LouseBuster uses warm air to cure head lice


Say the words head lice and parents get a headache. Just ask Raymond Ruiz whose company has been removing nits in the Bay Area for 10 years.

"Finally a solution to the head lice problem," said Ruiz.

Ray is using the LouseBuster on a Livermore girl. The FDA just approved the first-of-its-kind device. It blasts warm air onto dry, untangled hair. Its applicator tip lifts hair to deliver the air straight to the root and kill the lice and eggs that tend to fester there. A biology professor at the University of Utah invented it, while researching birds and feather lice.

"Since we had accidentally discovered lice can't survive under dry conditions we thought we would try drying out head lice on kids to control them," said Dr. Dale Clayton of the University of Utah.

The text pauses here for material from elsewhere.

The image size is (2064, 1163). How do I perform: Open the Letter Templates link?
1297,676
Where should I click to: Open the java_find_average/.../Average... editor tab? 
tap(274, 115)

The LouseBuster's air is not as hot as a hairdryer's. You hit one spot for 30 seconds, then move on to the next until you've covered the entire head. Dr. Dale Clayton says one treatment is all it takes.

"It kills 100 percent of the eggs. It's extremely effective on eggs, which is important because other methods don't work on eggs, except for combing all of the eggs out," said Dr. Clayton.

Ray Ruiz says the LouseBuster is also completely non-toxic, unlike many pesticide-based therapies and simpler than hours of combing. But he cautions the louse buster may not be for everyone.

"There's still a place for doing it hands on maybe younger than four, babies," said Ruiz.